One Eight Distilling
Photograph: Courtesy One Eight Distilling

Ivy City boozing

This Northeast neighborhood is an epicenter of vice: You’ll find a marijuana cultivation facility as well as a handful of booze producers. We’re talking about New Columbia Distillers, manufacturers of Green Hat Gin and the first distillery to open in DC since Prohibition (1832 Fenwick St NE, 202-733-1710); One Eight Distilling (1135 Okie St NE, 202-636-6638), makers of vodka, whiskey and gin; and beer pros Atlas Brew Works (2052 West Virginia Ave NE #102, 202-832-0420). They’re all within stumbling distance, so plan on tastings and tours at all three.

The Pretzel Bakery
Photograph: Sarah King

Capitol Hill underground

In case there weren’t enough secrets on Capitol Hill, we found a few more. Grab your partner-in-find and see if you can track down a few of the neighborhood’s hidden gems, like The Pretzel Bakery (340 15th St SE, 202-450-6067), an off-the-beaten track shop dedicated to the twisted Philly specialty. Then dive into the Library of Congress to search for the hidden Dunkin’ Donuts and Subway sandwich locations. Upon resurfacing, toast your fellow gumshoe at Harold Black, a clandestine speakeasy—you’ll need to knock on the unmarked door to be let in.

Museum of Unnatural History
Photograph: Courtesy Museum of Unnatural History

Feel like a kid again

Unicorn burps. Primordial soup. Future mold. These are items available for sale at the Museum of Unnatural History, a volunteer-run shop and children’s writing center in Columbia Heights (3233 14th St NW, 202-525-1074). The whacky space is filled with stuffed make-believe specimens like a weagle (a weasel with eagle wings) and an owlephant (an owl with an elephant trunk). Once you’ve had your fill of weirdness, visit the children’s section of the nearby Mount Pleasant Library (3160 16th St NW, 202-671-3121) to peep a mural painted in 1934 by a DC-based illustrator who worked on Disney’s original Dumbo. Wrap things up with a game of tag at Meridian Hill Park (2400 15th St NW, 202-895-6000)

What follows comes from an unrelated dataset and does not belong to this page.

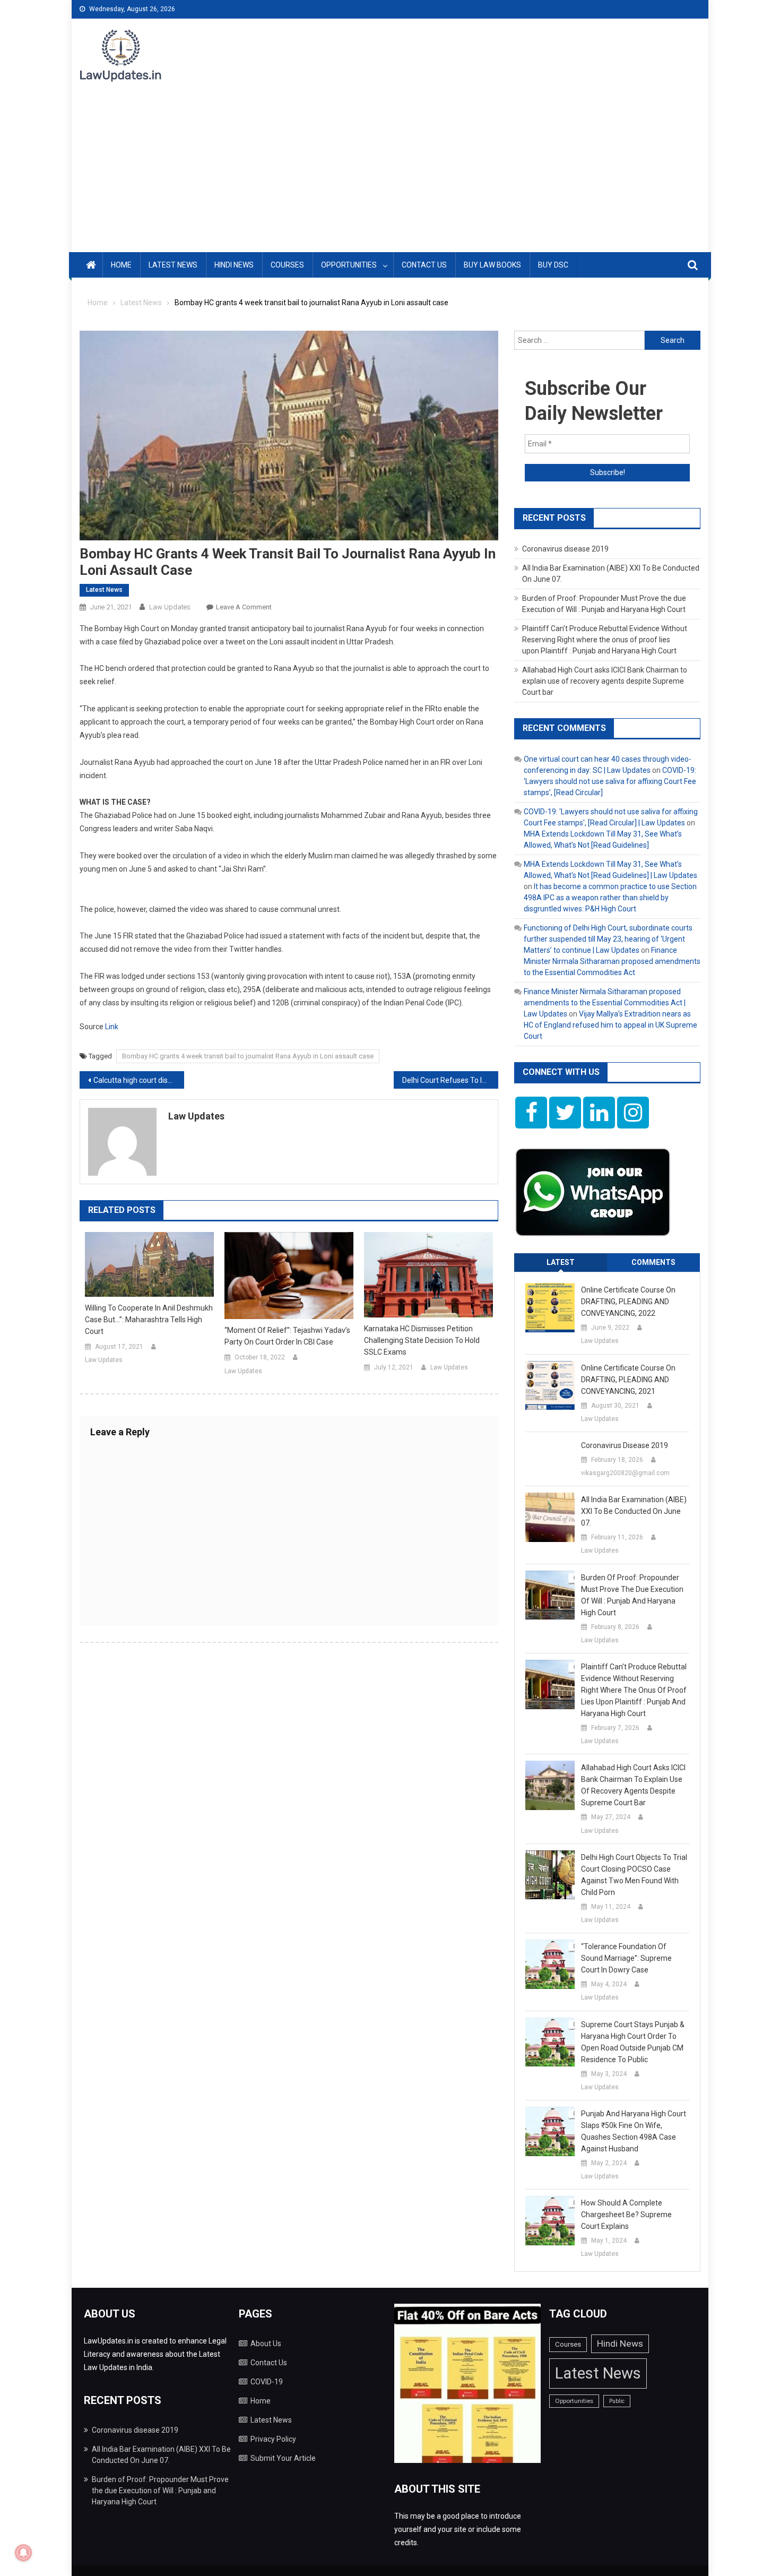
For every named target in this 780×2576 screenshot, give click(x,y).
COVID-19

Photograph: Courtesy Perry's

Rooftop hop

Get a bird’s eye view of DC’s most colorful neighborhood atop one of its many rooftops. In the warmer months, we’d start with a cocktail and a sushi roll at Perry’s, where strung café lights lend the space a European feel. Next, head to Roofers Union for a beer and a bratwurst alfresco. For cooler temps, you can’t beat the covered, year-round terrace at Jack Rose Dining Saloon. There’s also an enclosed balcony room off to the side with a wood-burning fireplace, as well as a nook that’s open seasonally and serves as a tiki bar.